ボーガンがそんな事を考えているうちに、彼の座乗する第二任務群旗艦「イントレピッド」、そしてその僚艦「バンカー・ヒル」「インディペンデンス」「カボット」は一斉に回頭し“レヴァイアサン”に背を向けていく。元々空母は他の艦種に比べて脆弱な艦種だ。さらに攻撃隊の準備中である今、4隻の空母は極めて無防備な状態になっている。“レヴァイアサン”の攻撃手段がまだ分かっていない以上、迂闊に近付かないに越した事は無かった。
“レヴァイアサン”が、右の回頭によって、視界の中を左に流れていく。
今のところ、目立った傷は無いらしい。先程から続けられている砲撃はまだ効果を発揮していないようだ。

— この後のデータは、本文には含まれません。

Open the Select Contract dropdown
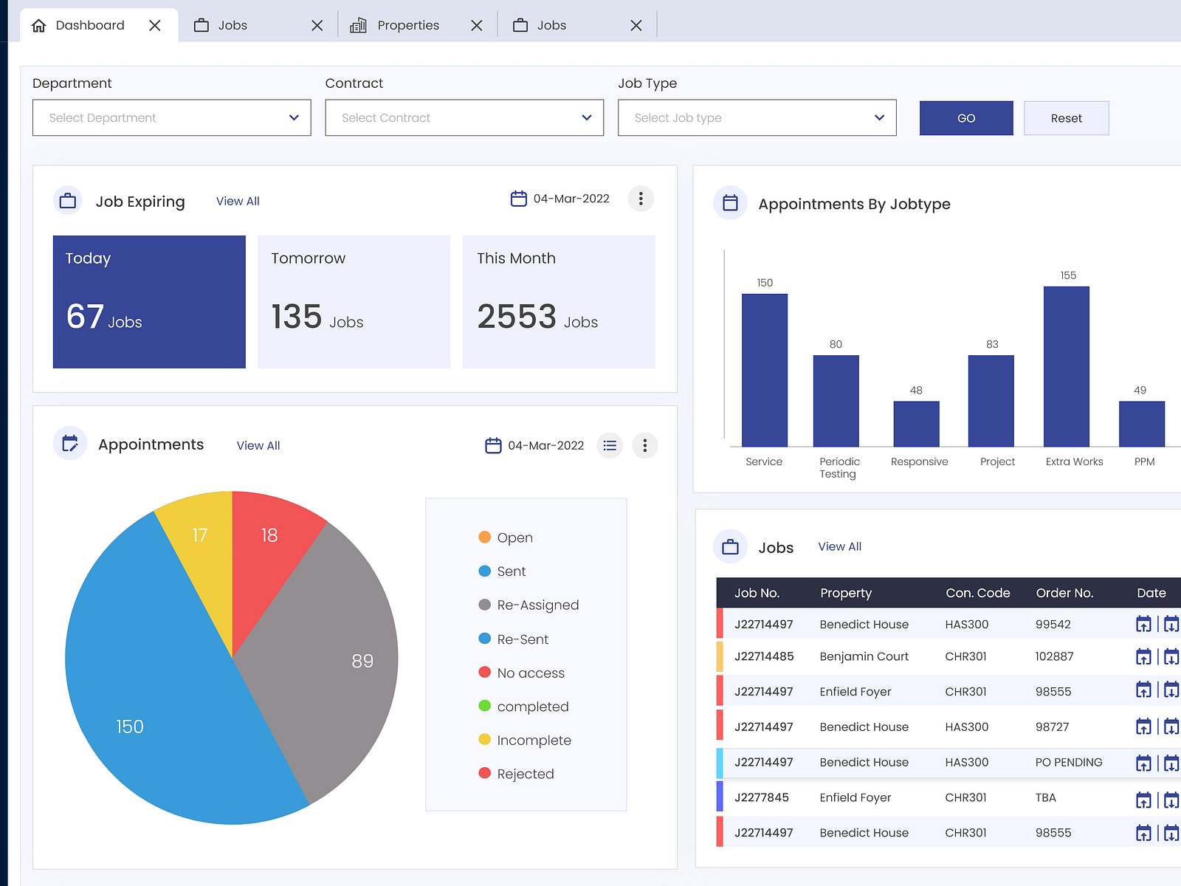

「アイオワ」が、30ノットを上回る高速で突撃しながら、新たな斉射を放った。それをボーガンが見た直後、“レヴァイアサン”も「アイオワ」も艦橋の死角へと消えていった。
「ボーガン、何とか言え!」
ハルゼーの怒鳴り声で、ボーガンは我に返った。
ハルゼーは明らかに怒り狂っている。
これ程怒り狂っているハルゼーを、ボーガンは知らない。
今のハルゼーを大人しく避退させるのは、“レヴァイアサン”を倒すより困難なのではないか、とボーガンは思った。
だが、ハルゼーはこの「キングⅡ作戦」成功のため、引いてはこの戦争におけるアメリカ合衆国の勝利のために、絶対に死なせてはならない人物なのだ。駄目元でも、何とか説得してみよう、とボーガンは決めた。
「長官、此処は我々に任せて避退して下さい」
「巫山戯るな!そんな事が出来るか!」
「長官には指一本触れさせません。ですから御安心して避退なさって下さい」
「馬鹿を言うな!俺が言ってるのはそんな事じゃない!俺も、この『ニュー・ジャージー』も戦わせろと言っているんだ!」
「“レヴァイアサン”と戦うのは、日本海軍のコンバインド・フリートと戦うより極めて危険です!何卒避退して下さい!」
「黙れ!第二任務群は今、その“レヴァイアサン”とやらと戦っているのだろう!?『ニュー・ジャージー』も第二任務群の1隻である以上、戦うのは当然だ!」
「それはそうかも知れませんが、長官の御身体に万が一があってからでは遅いのです!長官の御身体は長官だけのものではありません!」
「うるさい!部下が命懸けで戦っているのにどうして俺だけ逃げれる!?」
「こんな想定は如何なものかと思いますが、もし長官に万一の事が起こったら誰が第三艦隊の指揮を摂るのですか!?」
「ミッチャー(マーク・アンドリュー・ミッチャー中将 第三八任務部隊司令官)が摂ればいい!彼なら十分にその能力がある!」
「こんな事を言うと上官誹謗になるかも知れませんが、ミッチャー司令官は一任務部隊の司令官に過ぎません。長官の代わりにはならないと考えます」
「だったらスプルーアンス(レイモンド・エイムズ・スプルーアンス大将 第五艦隊司令長官)を呼べばいい!彼なら全く問題無い!」
「それは無茶です!とにかく今は避退なさって下さい!」
「ええい、埒が明かん!ボーガン、直ちに先の避退命令を取り消せ!」
「それは出来ません!長官、此処は...」
「ボーガン、貴様は少将だったな?」
「そ、それは...」
「俺は大将だぞ?まさか抗命するつもりか?それならこの場で貴様を更迭するぞ?」
「...『ニュー・ジャージー』の避退命令を撤回します」
負けた、階級の差に負けた、長官を説得出来なかった。ボーガンは無力感を感じた。
「よし、“レヴァイアサン”など火葬してやる、見ていろ、ボーガン」
「長官、くれぐれも気をつけて下さい」
「なあに、あんなでかいだけの海蛇野郎にやられてたまるか」
隊内電話が切れた。
何が何でもハルゼーを守らなくては、ボーガンはそう思うと同時に新たな命令を下した。
「無線封止解除。全艦隊宛緊急信『第三八任務部隊第二任務群、謎の巨大生物と遭遇せり。巨大生物を“レヴァイアサン”と呼称す』」
ボーガンはそう命令を下すと、攻撃隊が敷き並べられ始めた「イントレピッド」の飛行甲板を見下ろした。